Olivia Cole

Seeking forgiveness for gluttony, sloth and other deadly sins

The neurologist Guy Leschziner explores the medical conditions that might underlie extremes of human behaviour in a fascinating study that combines biology and psychology

A sufferer from Huntington’s disease (right) with a volunteer at a specialty care community in Robinson, Minnesota, USA. The disease, with its debilitating apathy, is discussed by Guy Leschziner in a chapter on ‘sloth’. [©Leila Navidi/Minneapolis Star Tribune/Alamy] 
issue 30 November 2024

Professor Guy Leschziner writes that he was raised in a secular household that was ‘entirely irreligious’ yet with ‘a strong sense of morality, of right and wrong’. As an eminent neurologist and a rational atheist, it’s striking that his study of the extremes of human behaviour should reach for such Biblical terms. Is there an element of ghoulishness here? Seven Deadly Sins has a structure of which David Fincher, director of the gruesome film Seven, might approve. 

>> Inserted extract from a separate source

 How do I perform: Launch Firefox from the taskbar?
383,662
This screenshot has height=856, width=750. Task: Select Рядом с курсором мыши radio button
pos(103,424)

To zero in on the sins is undoubtedly a darkly entertaining approach, if not for the squeamish. Having been a consultant at Guy’s hospital for more than 25 years, Leschziner has seen ‘the full spectrum of human morality’: inexplicable altruism, generosity, kindness, love. The woman who donates a kidney to a complete stranger; the kind Samaritan diving into the murky waters of the Thames to save a drowning man. On the other hand, this is work that if you were to take it home with you on a daily basis would be the stuff of nightmares:

Unspeakable cruelty, sloth and gluttony.